Comment 4 José María (Spain) 2005-01-17 08:08:05 UTC
Tryed and.... crashed :o(
Comment 5 José María (Spain) 2005-01-17 08:18:37 UTC
Here you have another post from people who is fighting against this bug. He talks about another patch. I won't probe this patch against 2.6.9. I have asked him to make the patch for 2.9.11 so I can make probes with the two guys that are in contact with me trying to eliminate this bug. I'm not a programmer so what comes here is really chinese for me.

> We still do not know; we'd very much like to know.
> 
> It would not be the fault of any userspace program
> (unless they corrupt via /dev/mem or something like that).
> 
> It may be a core kernel problem, but I've searched repeatedly and
> failed.  It may be a driver problem e.g. GregKH's incident suggested
> a problem in DRM, and Andrea has pointed to a worrying ioctl there
> (looks like it could ClearPageReserved too early): I've been halfway
> through following that up for a few weeks now.  Are you using DRM?
> (but the hallmarks in your case are different.)
> 
> It can be caused by somewhere freeing a page it no longer holds;
> but in that case we'd usually expect to see the Bad page state
> error coming from free_pages_check rather than prep_new_page,
> and to be followed by the rmap.c BUG rather than following it.
> 
> It could easily be caused by bad memory bitflipping in a page table
> (but in general, we'd expect to be hearing of swap_free errors,
> or random corruption, if that were generally the case - I think).
> Please give memtest86 a good run to rule out that possibility.
> 
> If memtest86 is satifisfied, would you mind running with the patch
> below (against 2.6.9, suitable for i386 or x86_64, but not suitable
> for the various architectures which use PG_arch_1)?  To give us more
> debug info - it's unlikely to solve the mystery on it's own, but I
> hope it might help us to look in the right direction.  And send me
> any "Bad rmap" and "Bad page state" log entries you find (but
> perhaps this was a one-off, and nothing more will appear).
Comment 6 Daniel Drake (RETIRED) gentoo-dev 2005-01-28 03:49:10 UTC
Any progress on this? Is your discussion on a public mailing list?
Comment 7 Daniel Drake (RETIRED) gentoo-dev 2005-02-09 07:52:42 UTC
Please reopen when you reply to comment #5
Testing 2.6.11-rc3 might be an idea.
Comment 8 José María (Spain) 2005-02-09 11:16:25 UTC
Sorry me. I think I had posted here to close the bug :(.

Finally someone told me to check the RAM  and eureka!!!. My memory was buggy. Once I take out the SIMM I had no more problems with "2.6.11-rc1-mm1-jedi1". Later, I decide to prove the 2.6.10 from gentoo (gentoo-dev-sources) and everything works fine.

I talk with kernel developers and they told me that they don't find no error in "rmap". They think that many of this bugs reported are due to buggy SIMMs.

Jos
Comment 9 José María (Spain) 2005-02-09 11:16:25 UTC
Sorry me. I think I had posted here to close the bug :(.

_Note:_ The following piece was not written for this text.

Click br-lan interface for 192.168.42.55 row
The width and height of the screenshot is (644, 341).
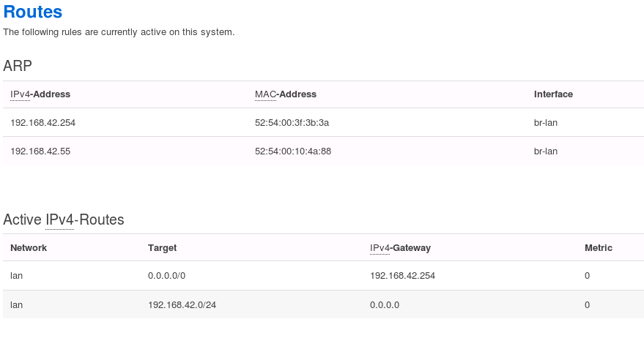point(546,151)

Finally someone told me to check the RAM  and eureka!!!. My memory was buggy. Once I take out the SIMM I had no more problems with "2.6.11-rc1-mm1-jedi1". Later, I decide to prove the 2.6.10 from gentoo (gentoo-dev-sources) and everything works fine.

I talk with kernel developers and they told me that they don't find no error in "rmap". They think that many of this bugs reported are due to buggy SIMMs.

José María
Comment 10 José María (Spain) 2005-02-09 11:21:14 UTC
I think you should recommend to anyone with similar errors like me to make a HARD test (all the night?) to the memory with "memtest86":
http://www.memtest86.com/memtest86-3.2.iso.zip
(This is a bootable CDROM).

I was 
Comment 11 José María (Spain) 2005-02-09 11:21:14 UTC
I think you should recommend to anyone with similar errors like me to make a HARD test (all the night?) to the memory with "memtest86":
http://www.memtest86.com/memtest86-3.2.iso.zip
(This is a bootable CDROM).

I was ¿lucky? because  I found errors in 15min.

See you
José María
Comment 12 Daniel Drake (RETIRED) gentoo-dev 2005-02-09 11:56:13 UTC
Ok, thanks for letting us know. Bad memory is often a cause of these things.